What you need to do | Exactly the lines from the line with "Screen dimensions: 1806x576" through the final line of the records below, both ends included, are to be set down. Do not include pictures.

[Stored items]
*** Block opens ***
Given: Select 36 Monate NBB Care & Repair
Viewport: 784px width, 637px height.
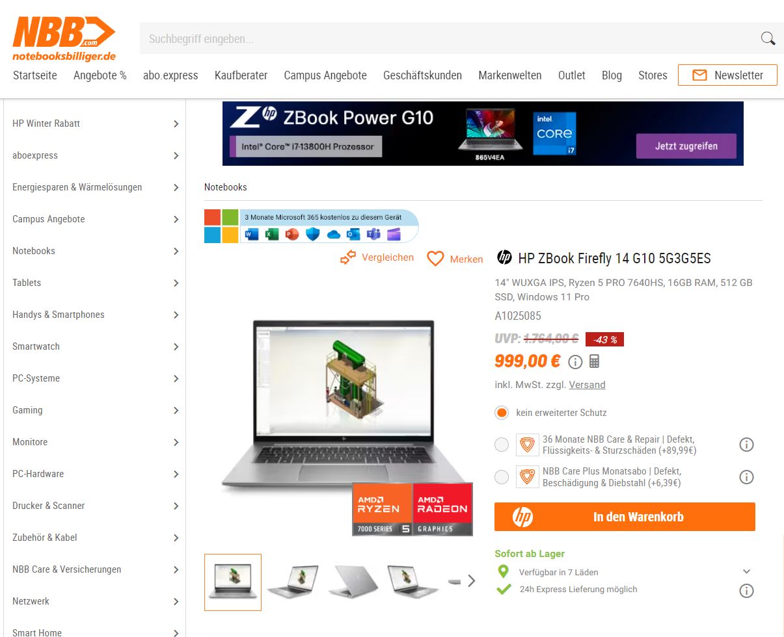Looking at the screenshot, I should click(501, 445).
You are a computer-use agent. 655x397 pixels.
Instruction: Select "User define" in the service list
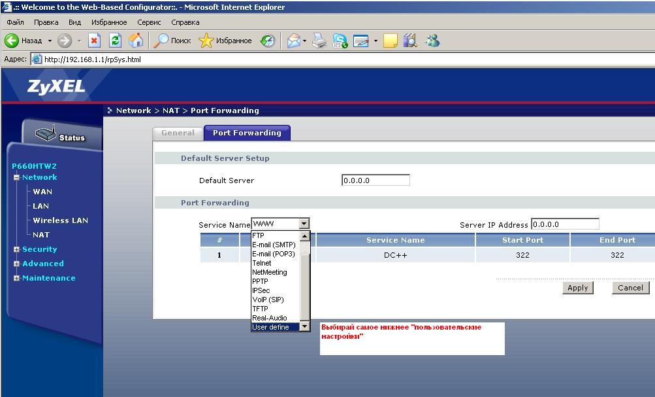(271, 327)
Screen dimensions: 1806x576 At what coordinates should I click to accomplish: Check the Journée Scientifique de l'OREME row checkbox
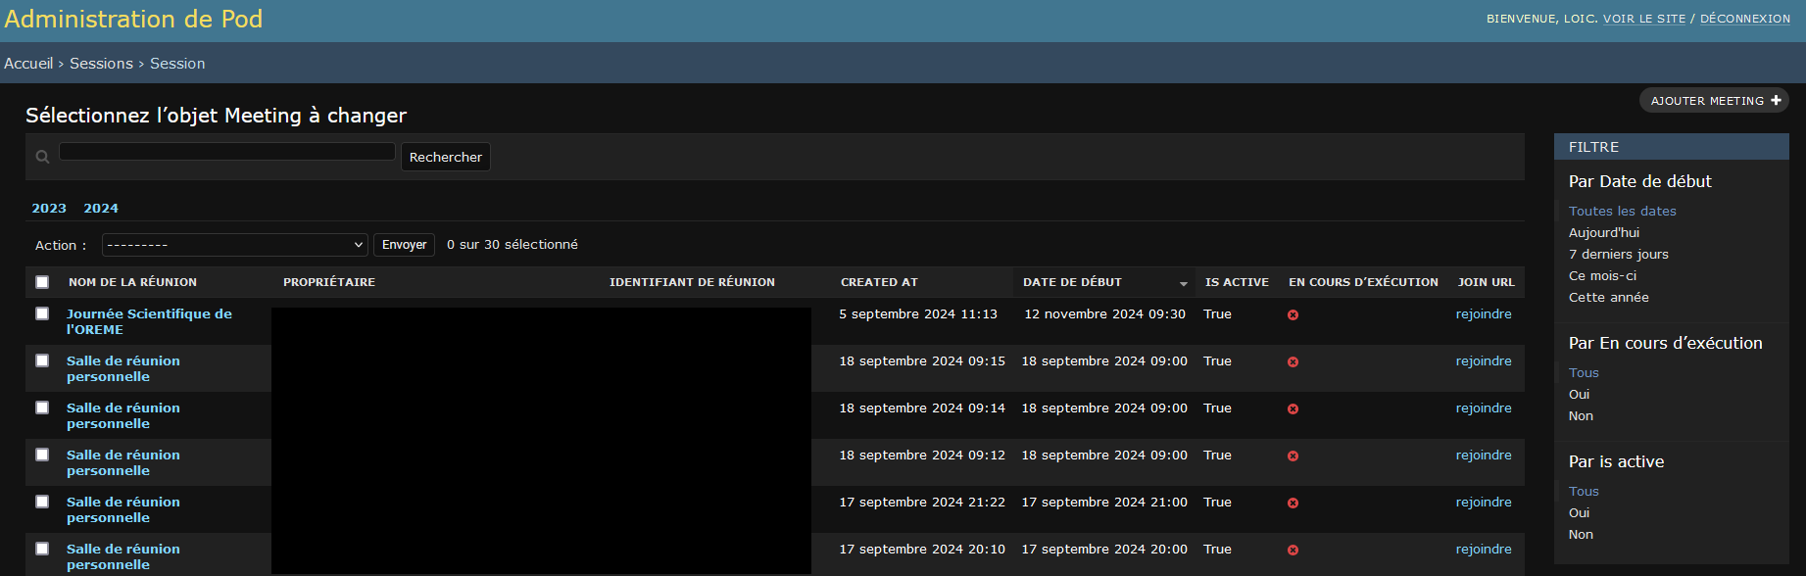pos(42,313)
*** Block closes ***
The completed task |
Screen dimensions: 1806x576 At what coordinates should I click to accomplish: Check the Journée Scientifique de l'OREME row checkbox
pos(42,313)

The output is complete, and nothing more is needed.